TEL AVIV: An article by Dr. Neve Gordon in the Los Angeles Times this week called for an international boycott against Israel. He cited the example of South Africa to show how a worldwide boycott could compel Israel to end the occupation, which he compared to the apartheid regime.
I have known and respected Neve Gordon for many years, but cannot agree with him this time – neither about the similarity with South Africa nor about the efficacy of a boycott of Israel.
Also this week, Desmond Tutu visited Israel with the Elders, an organization of elder statesmen from all over the world assembled by Nelson Mandela. Tutu, the South African Anglican archbishop and Nobel Prize laureate, was one of the leaders of the fight against apartheid there and, later, the chairman of the Truth and Reconciliation Commission which investigated the crimes of the regime. I asked him how much the boycott of South Africa contributed to the fall of apartheid.
Some believe the boycott was decisive in the anti-apartheid struggle, but others believe its impact was marginal.

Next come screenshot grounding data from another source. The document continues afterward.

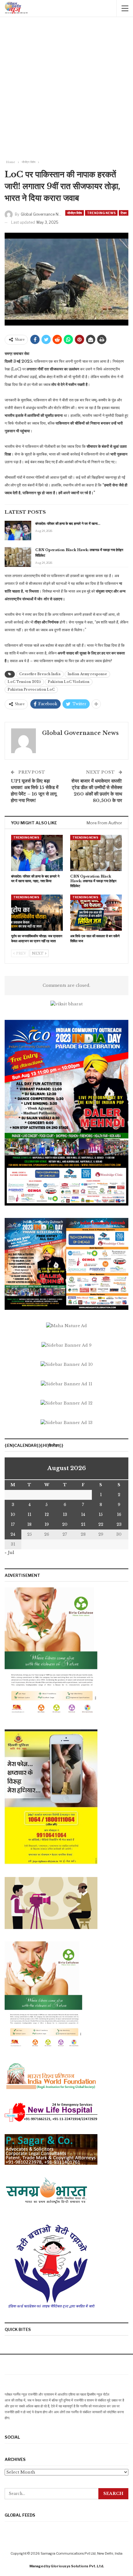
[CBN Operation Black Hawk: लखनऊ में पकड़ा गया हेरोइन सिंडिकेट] (18, 557)
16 (119, 1514)
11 (29, 1514)
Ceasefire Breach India (40, 674)
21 (83, 1524)
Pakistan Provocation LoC (31, 690)
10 (13, 1514)
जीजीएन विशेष (74, 213)
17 (13, 1524)
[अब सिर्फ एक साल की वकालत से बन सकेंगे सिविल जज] (96, 913)
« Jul (9, 1552)
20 (64, 1524)
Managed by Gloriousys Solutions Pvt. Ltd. (66, 2566)
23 (119, 1524)
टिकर (124, 213)
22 (100, 1524)
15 (101, 1514)
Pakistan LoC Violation (68, 682)
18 (29, 1524)
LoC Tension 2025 (24, 682)
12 (47, 1514)
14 (83, 1514)
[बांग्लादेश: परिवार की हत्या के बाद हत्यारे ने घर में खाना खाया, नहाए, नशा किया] (18, 531)
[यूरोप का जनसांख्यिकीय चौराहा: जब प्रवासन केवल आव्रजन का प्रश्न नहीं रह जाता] (37, 913)
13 (65, 1514)
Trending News (101, 213)
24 (13, 1534)
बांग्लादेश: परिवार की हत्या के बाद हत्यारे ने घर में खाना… (67, 523)
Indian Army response (87, 674)
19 (47, 1524)
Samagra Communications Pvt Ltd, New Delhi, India (81, 2553)
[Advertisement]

“The boycott was immensely important, Tutu said. “Much more than the armed struggle. The importance of the boycott was not only economic, but also moral, the archbishop explained. “[I]t gave us the feeling that we are not alone, that the whole world is with us. That gave us the strength to continue.
Tutu s answer emphasizes the huge difference between the South African struggle and ours.
The former was between a large majority and a small minority. Whites amounted to less than 10 percent of the population. More than 90 percent of the country s inhabitants supported the boycott.
In Israel, the situation is the very opposite. Jews amount to more than 80 percent of Israel s citizens, and 60 percent of the inhabitants between the Mediterranean Sea and the Jordan River. 99.9 percent of the Jews oppose a boycott on Israel.
They will not feel “the whole world is with us , but rather that “the whole world is against us . The impact of a boycott on Israel would be to push the large majority into the arms of the extreme right and create a fortress mentality against the “anti-Semitic world .
Centuries of pogroms have imprinted on the consciousness of the Jews the conviction that the whole world is out to get them. This belief was reinforced a hundredfold by the Holocaust. Every Jewish Israeli child learns in school that “the entire world was silent when the six million were murdered.
The Holocaust will have a decisive impact on any call for a boycott of Israel, which will remind many of the Nazi slogan “Kauft nicht bei Juden! – don t buy from Jews.
That does not apply to every kind of boycott. Some years ago, the Gush Shalom movement, in which I am active, called for a boycott of products from the settlements. The boycott was designed to strengthen those Israelis who oppose the occupation, without becoming anti-Israeli or anti-Semitic. Since then, the European Union has been working to close their gates to the products of settlers, and almost nobody has accused it of anti-Semitism.
When the archbishop asked what we, the Israeli peace activists, are hoping for, I told him: We hope for Barack Obama to publish a comprehensive and detailed peace plan and to use the full persuasive power of the United States to convince the parties to accept it. We hope that the entire world will rally behind this endeavor. And we hope that this will help to set the Israeli peace movement back on its feet and convince our public that it is both possible and worthwhile to follow the path of peace with Palestine.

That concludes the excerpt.